▸ Page extract:

===

MLB’s Top 25 Free Agents Still Available, With Signing Predictions

Well that was an eventful month, wasn’t it? Since the original posting of our annual top 50 free agents list, MLB teams have spent a combined $2 billion in guaranteed contracts. Just over half the free agents included on our initial rankings have signed with teams (Sean Manaea’s Sunday-night agreement with the Giants made it 26 out of 50), including seven of the top 10 and 17 of the top 25. Which makes this as good a time as ever to check back in with the best players available.

Given the activity in the market, the outlook for some players has shifted in just a few weeks. We’ll take a look at how the best names still on the board have been impacted by any deals made so far, plus update predictions on where players will eventually end up. Like anybody who still has a holiday gift list a mile long, there’s still time for teams to get what they need. But as the past month has shown, the clock is ticking fast.

===

▸ Dataset excerpt:
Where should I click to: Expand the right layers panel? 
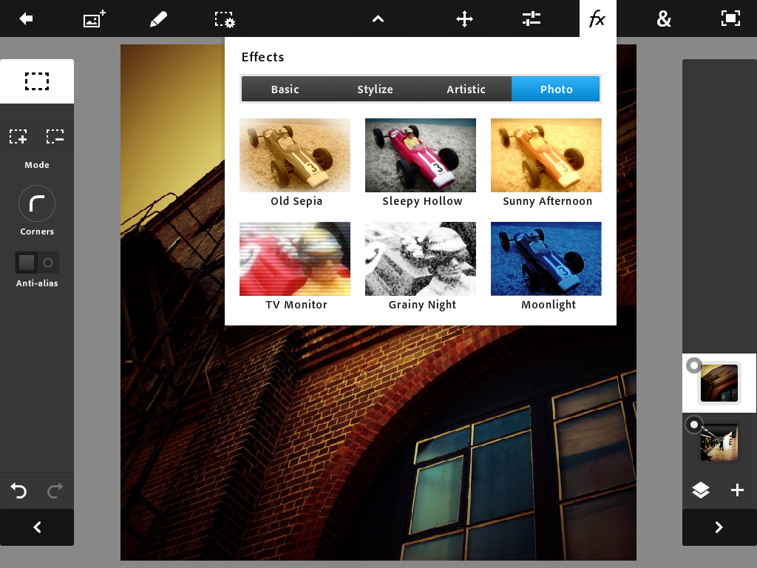pos(719,527)
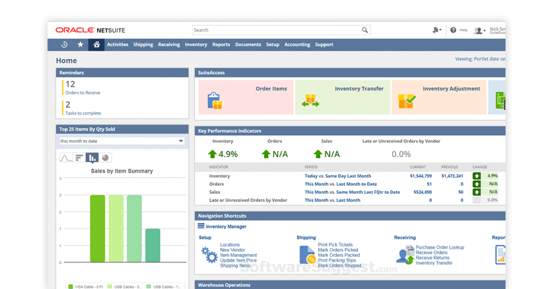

===

▸ To be done:
a) Answer these questions from the free-agent article.
(i) What combined amount in guaranteed contracts have MLB teams spent since the original top 50 list was posted?
(ii) Which team did Sean Manaea agree to terms with?
(iii) How many of the top 10 free agents on the initial rankings have signed with teams?
b) Continue the free-agent article from the point where it stops.

▸ In response:
a)
(i) $2 billion
(ii) The Giants
(iii) Seven

b)
A few notes: Each player’s listed age reflects how old he will be during the 2023 season, and we’re using FanGraphs’ version of wins above replacement. This page will be updated throughout the offseason as players sign with teams. 

25. Matt Carpenter, 1B/DH

Age: 37 | Former Team: Yankees | Updated Prediction: Diamondbacks

Carpenter provided a huge spark for the Yankees’ lineup after signing with them in late May, posting a ridiculous .305/.412/.727 line to bounce back from three increasingly substandard seasons to finish his tenure in St. Louis. He ended up playing only 47 games after breaking his foot in August, though, plus he benefited from Yankee Stadium’s short right field porch, so teams should be skeptical at his odds of repeating such a campaign. Likely confined to a first base or designated hitter role at this point in his career, Carpenter may not be able to catch on with a contender in free agency, but he could snag a starting job with a team in need of some pop and veteran leadership.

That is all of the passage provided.